|Reviews for SIU|
| Silver Witherwings chapter 9 . 3/4/2011
Gah! Love the Goo Goo Dolls!
And I knew guys in high school who would pull out guitars and sing at the drop of a hat, so I really enjoyed that lunch room scene :)
| Silver Witherwings chapter 4 . 3/4/2011
I love the Taylor/Clay interactions! I wish I could get away with kissing my gay besties, lol. They wouldn't be nearly as accepting :P
| Silver Witherwings chapter 2 . 3/4/2011
I'm in love with this story so far :)
| RitaHouston chapter 9 . 1/13/2011
cant wait fo next chapter
| broken-pixie chapter 10 . 1/5/2011
REALLY, REALLY GOOD! I can't wait to find out what happens between them.
| Devilish Kisses chapter 10 . 1/5/2011
Ha ha, titles are great! Lol, I'll go check out the rest of the story then :)
| Dixiedarlin59 chapter 9 . 1/5/2011
WOW! I absolutely love your story! And when Logan starts singing "Iris" I actually started crying! Great job! I cannot wait for more )
P.S. I checked out your story because of Nicky's shout out
| Xandrea chapter 9 . 1/4/2011
I really really like this. The conecept for the story is great. You are a really amazing writer I can not wait for the next chapter. :)
| charliej chapter 2 . 12/29/2010
Hi! Devilish Kisses pointed me towards your story and I must say I'm impressed so far. Very well written. I love the easy flow you've established, the characters are intriguing and there's a hint of mystery.

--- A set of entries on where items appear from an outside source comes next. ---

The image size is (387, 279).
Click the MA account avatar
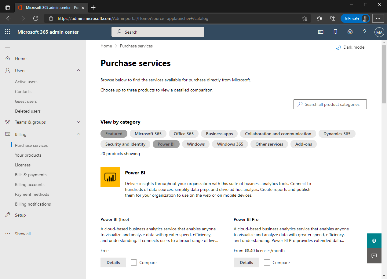point(379,32)
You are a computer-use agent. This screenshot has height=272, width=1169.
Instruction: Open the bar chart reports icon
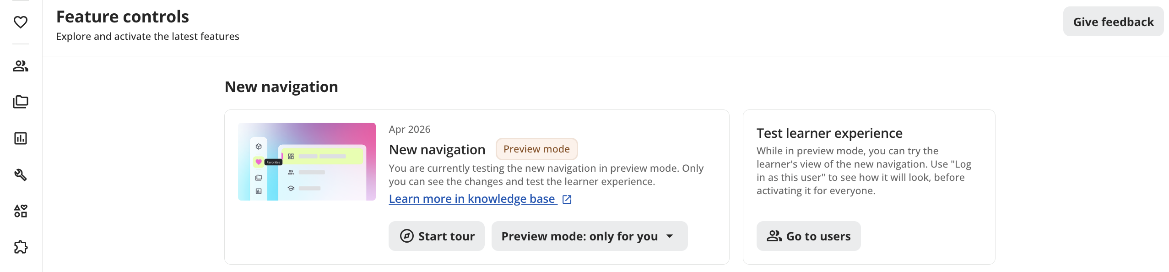[x=21, y=138]
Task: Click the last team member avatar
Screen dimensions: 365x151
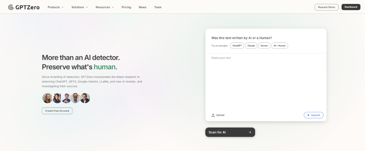Action: [85, 98]

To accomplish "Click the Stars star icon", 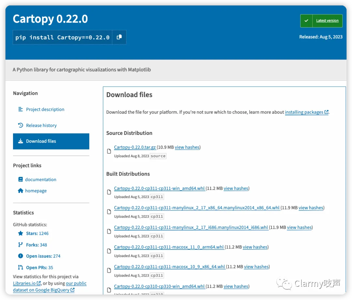I will pos(21,233).
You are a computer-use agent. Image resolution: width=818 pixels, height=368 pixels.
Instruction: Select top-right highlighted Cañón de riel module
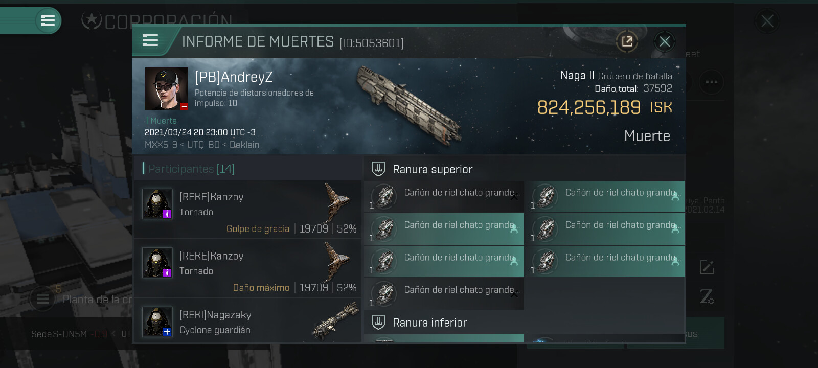605,197
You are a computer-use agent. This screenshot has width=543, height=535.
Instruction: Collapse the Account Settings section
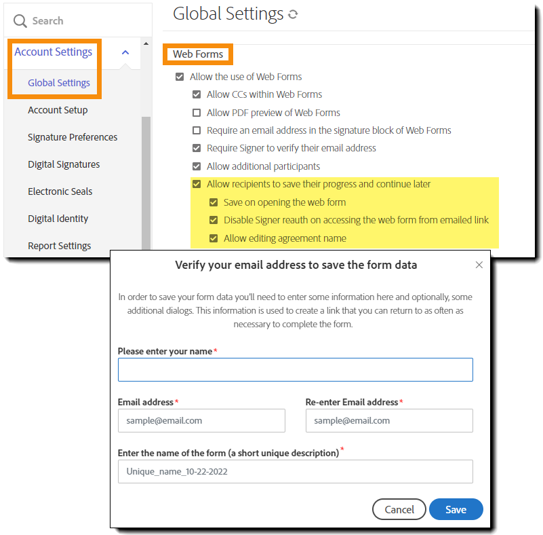[x=125, y=52]
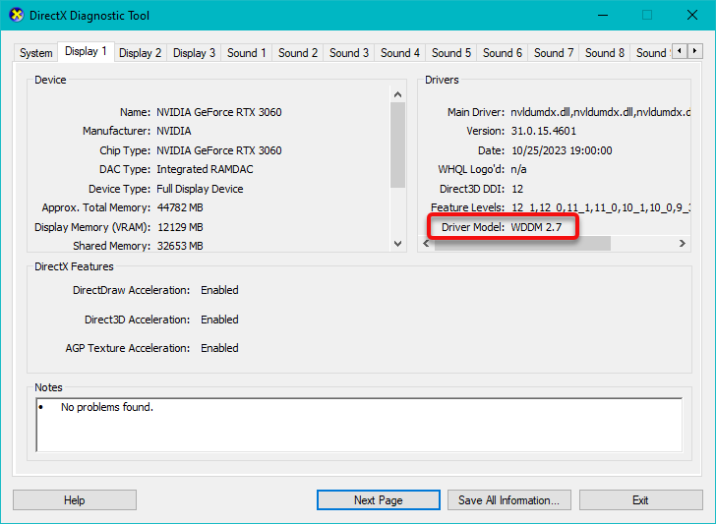Click the Exit button
The image size is (716, 524).
coord(640,500)
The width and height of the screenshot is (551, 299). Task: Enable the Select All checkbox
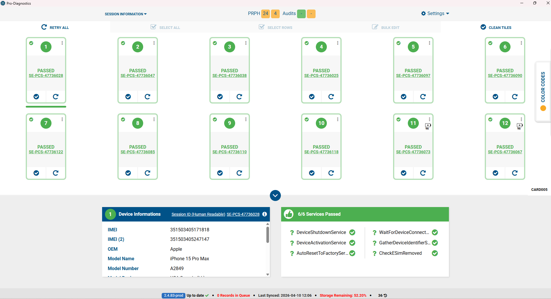(153, 27)
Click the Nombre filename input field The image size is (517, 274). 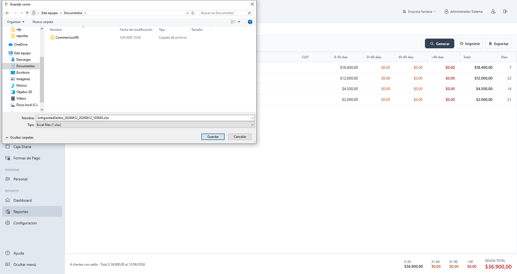coord(145,118)
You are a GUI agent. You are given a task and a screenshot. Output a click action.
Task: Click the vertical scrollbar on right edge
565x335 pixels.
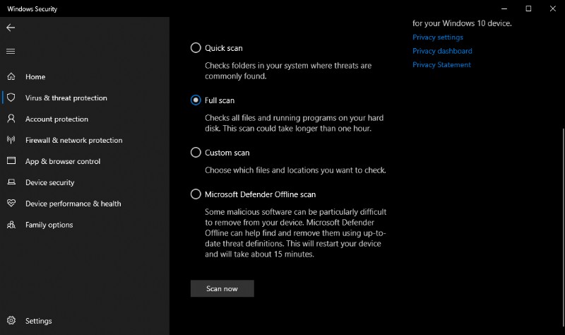click(x=562, y=212)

Sorry, I can't offer any help with punctuation. Punctuation, esp commas and I ARE NOT on friendly terms.
The only thing I noticed as sort of an error was when you wrote 'they walked the length of their table' or some such thing. I had this mental vision of them walking on top of the table for some reason. IDK exactly how you could reword it though.

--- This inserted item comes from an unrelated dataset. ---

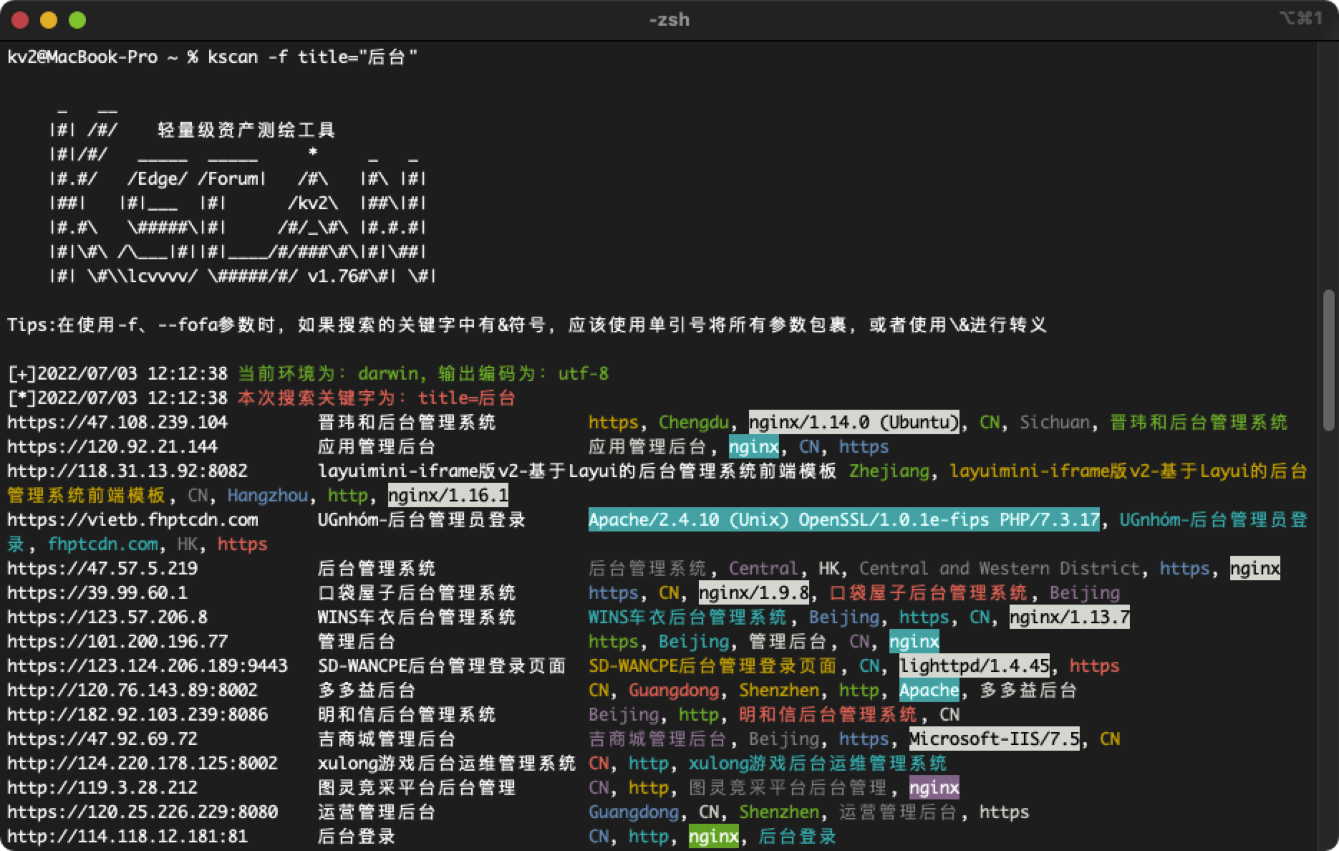Click the URL https://47.108.239.104

coord(117,423)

I'll read more later and give you a 'shout out' at my story - it may bring you more readers!
aka Nicky Charles
| Kangae no Hinansho chapter 9 . 12/24/2010
I really do love this story, but the format of this chapter was weird. It was very dialogue heavy...almost like a script since there were times where action was missing. Like when he came into the kitchen and gave Taylor the helmet. Sometime after that, they went to the garage but there was no narrative stating that. Taylor exclaims about the bike, which is when they are suddenly in the garage. There was ALOT of space for narration (during the bike ride especially). I think this chapter was very poignant, but the lack of narration makes the dialogue seem off.
Like I said, I do like this story but heavy dialogue kills me .

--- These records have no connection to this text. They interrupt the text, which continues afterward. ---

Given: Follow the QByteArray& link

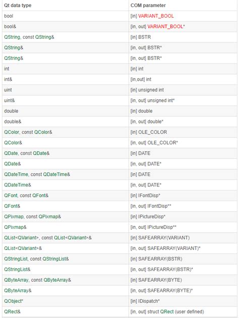Looking at the screenshot, I should click(18, 291).
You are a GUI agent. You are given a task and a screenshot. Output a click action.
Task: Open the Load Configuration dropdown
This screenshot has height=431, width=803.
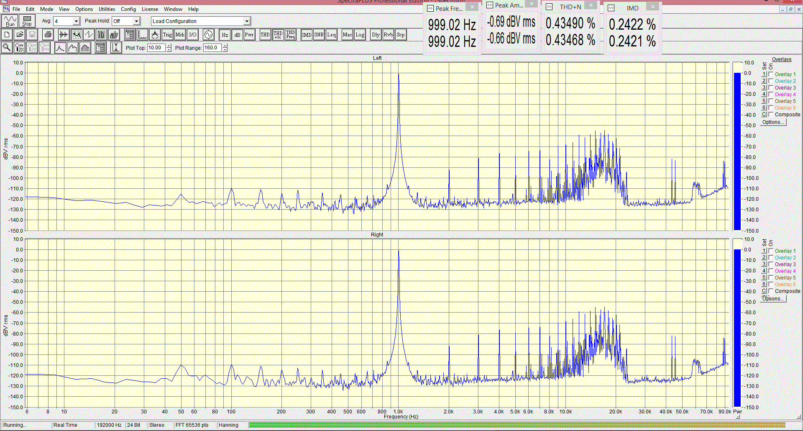(247, 21)
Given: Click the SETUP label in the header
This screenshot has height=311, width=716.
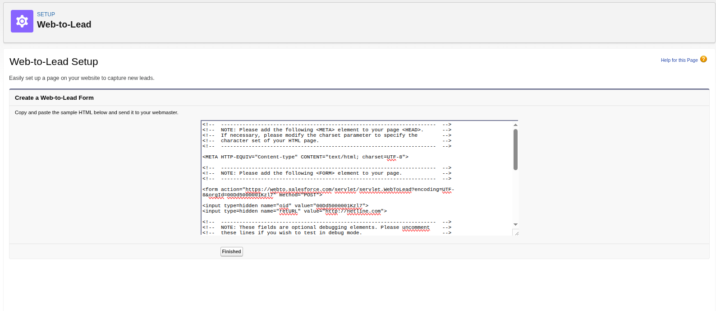Looking at the screenshot, I should [x=46, y=14].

| Devilish Kisses chapter 8 . 12/23/2010
| Devilish Kisses chapter 7 . 12/23/2010
Aww, their first kiss! So proud :) And, he just needs to reveal all his secrets! I'm getting impatient :(
| Devilish Kisses chapter 6 . 12/23/2010
How did this make your friend blush lol? I don;t get it. And, wow...Logan
| Devilish Kisses chapter 4 . 12/23/2010
Ha ha, such a small world!
| Devilish Kisses chapter 3 . 12/23/2010
A couple spelling mistakes
you're you are
your indicates possession
Lol, logan and Taylor seem to be getting really close! And, i think a title per chapter would be great :) Maybe song titles or lyrics...something like that would be cool!